From https://thanos.gitlab.net/classic/graph?g0.range_input=2h&g0.stacked=0&g0.max_source_resolution=0s&g0.expr=sum(rate(gitlab_active_record_subtransactions_total%7Benv%3D%22gprd%22%7D%5B1m%5D))%20by%20(model)&g0.tab=0 you can see Note
generates a significant number of subtransactions:
This may be happening inside cache_markdown_field.rb
. Whenever a note is created, store_mentions!
is called, which parses all the Markdown references and stores the mentioned users:
- https://gitlab.com/gitlab-org/gitlab/blob/03ccf7954f9f50709539bf08c95c53ead97a69a9/app/models/concerns/cache_markdown_field.rb#L172-173
- https://gitlab.com/gitlab-org/gitlab/blob/11f023f2f6f5cc48100346c42187be0a87b52034/app/models/note.rb#L593
There may be other places where subtransactions are being created, but this one has stood out when importing project notes in https://gitlab.com/gitlab-org/gitlab/-/issues/336788.
We use safe_find_or_create_by
to ensure we create a new model atomically.
We could just use a PostgreSQL insert
or upsert
to ensure the user_mentions
record exists before incrementing the data.

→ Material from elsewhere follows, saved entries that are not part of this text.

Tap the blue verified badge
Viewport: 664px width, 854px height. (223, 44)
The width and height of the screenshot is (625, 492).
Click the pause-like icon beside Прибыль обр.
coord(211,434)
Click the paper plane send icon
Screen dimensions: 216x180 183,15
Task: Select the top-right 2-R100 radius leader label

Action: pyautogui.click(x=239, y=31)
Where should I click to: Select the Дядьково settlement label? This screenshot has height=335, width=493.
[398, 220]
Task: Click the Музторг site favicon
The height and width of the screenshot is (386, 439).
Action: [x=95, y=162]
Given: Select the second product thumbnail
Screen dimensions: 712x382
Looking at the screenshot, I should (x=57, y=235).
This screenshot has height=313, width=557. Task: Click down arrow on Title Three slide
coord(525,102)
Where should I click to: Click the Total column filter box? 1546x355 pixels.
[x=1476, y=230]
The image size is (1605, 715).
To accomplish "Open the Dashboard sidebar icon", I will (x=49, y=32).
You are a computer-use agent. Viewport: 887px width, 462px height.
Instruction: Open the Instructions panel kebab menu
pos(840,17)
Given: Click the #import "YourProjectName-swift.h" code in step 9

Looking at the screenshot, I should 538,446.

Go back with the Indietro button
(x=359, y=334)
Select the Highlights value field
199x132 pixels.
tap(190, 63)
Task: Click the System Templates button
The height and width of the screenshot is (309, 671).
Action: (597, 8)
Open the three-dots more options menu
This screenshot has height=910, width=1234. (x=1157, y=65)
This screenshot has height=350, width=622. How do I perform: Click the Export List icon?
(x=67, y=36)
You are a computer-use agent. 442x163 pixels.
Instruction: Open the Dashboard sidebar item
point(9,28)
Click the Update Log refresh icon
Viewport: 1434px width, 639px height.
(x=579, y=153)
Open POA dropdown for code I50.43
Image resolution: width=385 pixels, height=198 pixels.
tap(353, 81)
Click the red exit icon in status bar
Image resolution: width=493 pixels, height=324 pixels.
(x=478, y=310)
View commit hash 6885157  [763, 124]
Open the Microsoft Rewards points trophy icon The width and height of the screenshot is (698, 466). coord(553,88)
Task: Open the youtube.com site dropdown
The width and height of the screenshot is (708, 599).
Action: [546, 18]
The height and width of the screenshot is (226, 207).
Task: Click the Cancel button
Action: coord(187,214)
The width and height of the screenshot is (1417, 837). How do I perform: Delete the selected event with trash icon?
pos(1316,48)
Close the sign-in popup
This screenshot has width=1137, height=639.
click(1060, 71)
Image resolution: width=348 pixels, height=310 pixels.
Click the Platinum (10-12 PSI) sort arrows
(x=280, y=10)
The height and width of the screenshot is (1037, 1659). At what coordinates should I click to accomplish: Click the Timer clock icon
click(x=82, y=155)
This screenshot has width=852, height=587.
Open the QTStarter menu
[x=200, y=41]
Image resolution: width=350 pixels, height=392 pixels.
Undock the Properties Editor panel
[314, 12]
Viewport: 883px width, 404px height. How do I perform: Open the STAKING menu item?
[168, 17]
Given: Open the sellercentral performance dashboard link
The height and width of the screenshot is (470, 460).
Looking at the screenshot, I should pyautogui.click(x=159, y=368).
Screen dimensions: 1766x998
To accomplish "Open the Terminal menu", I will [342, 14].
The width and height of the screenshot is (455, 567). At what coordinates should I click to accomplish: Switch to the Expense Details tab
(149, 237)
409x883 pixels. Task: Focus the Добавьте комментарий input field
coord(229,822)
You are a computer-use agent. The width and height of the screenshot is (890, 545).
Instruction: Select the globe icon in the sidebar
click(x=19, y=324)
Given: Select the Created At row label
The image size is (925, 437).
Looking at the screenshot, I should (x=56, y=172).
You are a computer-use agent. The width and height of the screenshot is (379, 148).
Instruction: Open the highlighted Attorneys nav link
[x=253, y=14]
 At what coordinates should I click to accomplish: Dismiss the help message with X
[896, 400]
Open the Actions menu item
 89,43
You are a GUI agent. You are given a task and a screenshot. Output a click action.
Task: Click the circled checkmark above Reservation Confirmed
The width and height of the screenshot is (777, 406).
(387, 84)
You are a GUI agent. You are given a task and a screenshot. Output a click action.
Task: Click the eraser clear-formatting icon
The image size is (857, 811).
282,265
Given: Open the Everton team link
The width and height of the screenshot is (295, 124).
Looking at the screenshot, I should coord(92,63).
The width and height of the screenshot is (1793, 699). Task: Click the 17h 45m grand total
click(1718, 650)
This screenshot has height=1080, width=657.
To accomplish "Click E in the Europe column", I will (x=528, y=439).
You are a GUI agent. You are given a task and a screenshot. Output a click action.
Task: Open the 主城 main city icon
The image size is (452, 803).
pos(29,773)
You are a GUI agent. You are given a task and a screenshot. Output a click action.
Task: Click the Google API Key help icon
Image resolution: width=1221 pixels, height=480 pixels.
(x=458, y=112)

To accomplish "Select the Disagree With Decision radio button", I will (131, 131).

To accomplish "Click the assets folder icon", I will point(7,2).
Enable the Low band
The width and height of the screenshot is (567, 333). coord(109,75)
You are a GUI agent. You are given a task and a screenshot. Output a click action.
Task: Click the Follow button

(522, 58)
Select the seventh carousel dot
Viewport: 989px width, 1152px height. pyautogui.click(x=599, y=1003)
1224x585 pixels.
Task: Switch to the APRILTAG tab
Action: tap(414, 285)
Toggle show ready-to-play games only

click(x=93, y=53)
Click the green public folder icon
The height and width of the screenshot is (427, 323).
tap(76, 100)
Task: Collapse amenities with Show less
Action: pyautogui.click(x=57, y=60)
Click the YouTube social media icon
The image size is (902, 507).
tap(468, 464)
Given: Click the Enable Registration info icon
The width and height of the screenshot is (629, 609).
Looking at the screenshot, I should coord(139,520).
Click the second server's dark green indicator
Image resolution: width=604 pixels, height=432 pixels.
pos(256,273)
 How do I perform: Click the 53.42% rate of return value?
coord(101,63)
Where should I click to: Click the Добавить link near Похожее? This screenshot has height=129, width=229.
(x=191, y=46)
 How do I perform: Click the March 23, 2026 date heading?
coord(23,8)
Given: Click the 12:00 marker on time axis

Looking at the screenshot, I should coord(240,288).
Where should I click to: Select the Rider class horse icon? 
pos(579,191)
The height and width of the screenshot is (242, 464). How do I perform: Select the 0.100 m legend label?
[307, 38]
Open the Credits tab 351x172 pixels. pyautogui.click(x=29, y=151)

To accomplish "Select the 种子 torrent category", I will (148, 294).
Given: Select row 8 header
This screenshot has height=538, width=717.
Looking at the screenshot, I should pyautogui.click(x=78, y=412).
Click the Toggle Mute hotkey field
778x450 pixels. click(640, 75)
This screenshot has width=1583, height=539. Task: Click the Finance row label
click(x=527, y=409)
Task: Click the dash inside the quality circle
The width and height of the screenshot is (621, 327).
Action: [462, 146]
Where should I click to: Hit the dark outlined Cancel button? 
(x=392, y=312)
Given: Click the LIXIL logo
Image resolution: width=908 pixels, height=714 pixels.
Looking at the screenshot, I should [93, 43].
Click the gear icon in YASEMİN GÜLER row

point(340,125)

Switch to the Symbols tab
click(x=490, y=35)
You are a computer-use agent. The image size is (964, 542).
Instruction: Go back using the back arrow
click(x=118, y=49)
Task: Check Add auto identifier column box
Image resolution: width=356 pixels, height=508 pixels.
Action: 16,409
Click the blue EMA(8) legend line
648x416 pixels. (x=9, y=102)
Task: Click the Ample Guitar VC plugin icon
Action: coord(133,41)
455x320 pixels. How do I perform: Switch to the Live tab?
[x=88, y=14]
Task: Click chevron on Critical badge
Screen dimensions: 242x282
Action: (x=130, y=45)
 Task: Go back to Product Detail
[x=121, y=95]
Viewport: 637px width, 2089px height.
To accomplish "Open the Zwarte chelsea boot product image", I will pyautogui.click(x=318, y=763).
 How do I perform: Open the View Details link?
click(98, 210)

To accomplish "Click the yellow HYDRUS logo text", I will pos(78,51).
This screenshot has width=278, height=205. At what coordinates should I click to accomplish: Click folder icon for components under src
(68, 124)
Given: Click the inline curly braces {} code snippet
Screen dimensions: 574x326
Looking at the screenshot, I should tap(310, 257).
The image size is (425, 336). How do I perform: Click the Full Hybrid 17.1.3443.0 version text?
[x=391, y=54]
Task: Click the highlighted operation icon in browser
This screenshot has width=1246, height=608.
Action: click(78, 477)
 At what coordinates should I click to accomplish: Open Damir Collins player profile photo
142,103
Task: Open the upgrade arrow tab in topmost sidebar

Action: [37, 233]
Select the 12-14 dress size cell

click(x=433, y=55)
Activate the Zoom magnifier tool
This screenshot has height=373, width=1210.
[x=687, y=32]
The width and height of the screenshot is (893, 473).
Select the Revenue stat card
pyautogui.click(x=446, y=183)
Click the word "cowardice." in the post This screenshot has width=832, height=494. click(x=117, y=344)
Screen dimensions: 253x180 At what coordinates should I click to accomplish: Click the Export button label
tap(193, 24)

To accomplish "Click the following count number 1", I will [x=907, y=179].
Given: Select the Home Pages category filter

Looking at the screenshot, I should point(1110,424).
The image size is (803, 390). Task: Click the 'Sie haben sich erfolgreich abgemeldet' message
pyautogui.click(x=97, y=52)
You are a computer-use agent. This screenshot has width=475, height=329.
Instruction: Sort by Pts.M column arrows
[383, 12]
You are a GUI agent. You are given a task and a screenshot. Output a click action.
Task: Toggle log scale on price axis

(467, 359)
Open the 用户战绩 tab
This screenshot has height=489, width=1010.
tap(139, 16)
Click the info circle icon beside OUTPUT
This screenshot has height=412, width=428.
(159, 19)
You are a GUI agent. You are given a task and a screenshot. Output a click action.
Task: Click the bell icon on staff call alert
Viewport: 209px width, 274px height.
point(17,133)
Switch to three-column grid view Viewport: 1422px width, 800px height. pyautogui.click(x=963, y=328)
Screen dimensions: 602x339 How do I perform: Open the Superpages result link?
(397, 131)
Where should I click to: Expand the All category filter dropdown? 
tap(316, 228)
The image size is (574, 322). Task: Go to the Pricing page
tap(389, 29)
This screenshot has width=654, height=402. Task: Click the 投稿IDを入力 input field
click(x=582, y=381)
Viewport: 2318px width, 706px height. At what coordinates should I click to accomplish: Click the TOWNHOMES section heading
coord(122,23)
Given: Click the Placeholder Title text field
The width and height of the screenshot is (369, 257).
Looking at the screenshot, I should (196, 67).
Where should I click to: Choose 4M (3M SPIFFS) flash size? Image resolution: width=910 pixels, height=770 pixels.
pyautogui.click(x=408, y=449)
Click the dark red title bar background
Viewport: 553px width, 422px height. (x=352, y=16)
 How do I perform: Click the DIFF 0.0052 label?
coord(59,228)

If we wanted to rewrite safe_find_or_create_by
to use insert
or upsert
(making sure we handle the ON CONFLICT
case), we would also need to account for the fact that these methods don't make ActiveRecord callbacks. From https://stackoverflow.com/questions/39058213/postgresql-upsert-differentiate-inserted-and-updated-rows-using-system-columns-x/39204667, we can potentially solve this by returning xmax
and checking whether the value is 0. If it is 0, it is newly-inserted, and we can fire the callbacks ourselves. There may be some callbacks (e.g. before_save
) that may not work, however.